**Data records**:
^^^^

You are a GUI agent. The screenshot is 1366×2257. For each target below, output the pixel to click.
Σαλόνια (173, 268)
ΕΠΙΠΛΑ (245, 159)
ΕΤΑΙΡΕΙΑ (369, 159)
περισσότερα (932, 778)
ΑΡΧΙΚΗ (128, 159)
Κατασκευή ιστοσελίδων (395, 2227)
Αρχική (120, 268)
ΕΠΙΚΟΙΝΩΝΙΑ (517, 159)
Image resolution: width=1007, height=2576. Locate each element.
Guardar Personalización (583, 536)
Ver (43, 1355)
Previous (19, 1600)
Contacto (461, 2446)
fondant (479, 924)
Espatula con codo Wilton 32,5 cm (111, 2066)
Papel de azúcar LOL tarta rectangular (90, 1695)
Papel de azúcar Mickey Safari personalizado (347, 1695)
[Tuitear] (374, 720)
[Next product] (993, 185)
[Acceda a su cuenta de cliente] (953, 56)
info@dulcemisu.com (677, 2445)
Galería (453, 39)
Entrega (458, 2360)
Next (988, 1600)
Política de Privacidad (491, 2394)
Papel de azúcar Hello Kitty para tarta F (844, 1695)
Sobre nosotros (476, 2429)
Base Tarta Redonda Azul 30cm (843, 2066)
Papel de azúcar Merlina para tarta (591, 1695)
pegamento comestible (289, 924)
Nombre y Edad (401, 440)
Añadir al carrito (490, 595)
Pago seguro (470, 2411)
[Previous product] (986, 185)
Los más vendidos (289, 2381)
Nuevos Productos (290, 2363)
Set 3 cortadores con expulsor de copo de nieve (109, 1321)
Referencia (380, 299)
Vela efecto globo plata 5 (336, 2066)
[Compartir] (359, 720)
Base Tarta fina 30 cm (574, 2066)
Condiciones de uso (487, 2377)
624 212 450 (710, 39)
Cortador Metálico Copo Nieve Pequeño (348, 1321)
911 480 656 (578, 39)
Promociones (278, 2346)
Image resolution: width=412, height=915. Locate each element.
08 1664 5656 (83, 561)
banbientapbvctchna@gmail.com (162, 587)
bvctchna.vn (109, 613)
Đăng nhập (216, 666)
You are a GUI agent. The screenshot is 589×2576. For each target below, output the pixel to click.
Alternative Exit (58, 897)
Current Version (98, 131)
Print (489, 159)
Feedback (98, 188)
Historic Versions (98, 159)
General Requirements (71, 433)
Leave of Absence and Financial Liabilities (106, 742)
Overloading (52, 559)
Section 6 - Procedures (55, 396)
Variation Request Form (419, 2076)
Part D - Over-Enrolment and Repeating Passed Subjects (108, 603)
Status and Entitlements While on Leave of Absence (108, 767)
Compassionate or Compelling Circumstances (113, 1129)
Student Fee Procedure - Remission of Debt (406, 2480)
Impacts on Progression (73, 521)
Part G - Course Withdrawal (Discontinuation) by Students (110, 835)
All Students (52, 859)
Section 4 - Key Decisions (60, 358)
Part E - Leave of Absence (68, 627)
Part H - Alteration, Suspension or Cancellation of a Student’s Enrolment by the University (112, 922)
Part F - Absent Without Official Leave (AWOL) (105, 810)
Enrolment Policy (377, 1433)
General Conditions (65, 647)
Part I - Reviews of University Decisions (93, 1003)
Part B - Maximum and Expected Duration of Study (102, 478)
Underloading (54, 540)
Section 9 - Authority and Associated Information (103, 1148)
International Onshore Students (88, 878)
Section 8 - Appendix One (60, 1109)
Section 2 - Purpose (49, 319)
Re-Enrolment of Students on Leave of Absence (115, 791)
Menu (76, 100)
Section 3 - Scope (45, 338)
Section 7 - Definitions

^^^^

**Your instructions**:
Using the data above, extract exactly the lines from the one that holds "[Tuitear] (374, 720)" to the one that holds "Part E - Leave of Absence (68, 627)", both ends included, and no others.

**Exercise answer**:
[Tuitear] (374, 720)
[Next product] (993, 185)
[Acceda a su cuenta de cliente] (953, 56)
info@dulcemisu.com (677, 2445)
Galería (453, 39)
Entrega (458, 2360)
Next (988, 1600)
Política de Privacidad (491, 2394)
Papel de azúcar Hello Kitty para tarta F (844, 1695)
Sobre nosotros (476, 2429)
Base Tarta Redonda Azul 30cm (843, 2066)
Papel de azúcar Merlina para tarta (591, 1695)
pegamento comestible (289, 924)
Nombre y Edad (401, 440)
Añadir al carrito (490, 595)
Pago seguro (470, 2411)
[Previous product] (986, 185)
Los más vendidos (289, 2381)
Nuevos Productos (290, 2363)
Set 3 cortadores con expulsor de copo de nieve (109, 1321)
Referencia (380, 299)
Vela efecto globo plata 5 (336, 2066)
[Compartir] (359, 720)
Base Tarta fina 30 cm (574, 2066)
Condiciones de uso (487, 2377)
624 212 450 (710, 39)
Cortador Metálico Copo Nieve Pequeño (348, 1321)
911 480 656 (578, 39)
Promociones (278, 2346)
Image resolution: width=412, height=915. Locate each element.
08 1664 5656 (83, 561)
banbientapbvctchna@gmail.com (162, 587)
bvctchna.vn (109, 613)
Đăng nhập (216, 666)
You are a GUI agent. The screenshot is 589×2576. For each target below, output the pixel to click.
Alternative Exit (58, 897)
Current Version (98, 131)
Print (489, 159)
Feedback (98, 188)
Historic Versions (98, 159)
General Requirements (71, 433)
Leave of Absence and Financial Liabilities (106, 742)
Overloading (52, 559)
Section 6 - Procedures (55, 396)
Variation Request Form (419, 2076)
Part D - Over-Enrolment and Repeating Passed Subjects (108, 603)
Status and Entitlements While on Leave of Absence (108, 767)
Compassionate or Compelling Circumstances (113, 1129)
Student Fee Procedure - Remission of Debt (406, 2480)
Impacts on Progression (73, 521)
Part G - Course Withdrawal (Discontinuation) by Students (110, 835)
All Students (52, 859)
Section 4 - Key Decisions (60, 358)
Part E - Leave of Absence (68, 627)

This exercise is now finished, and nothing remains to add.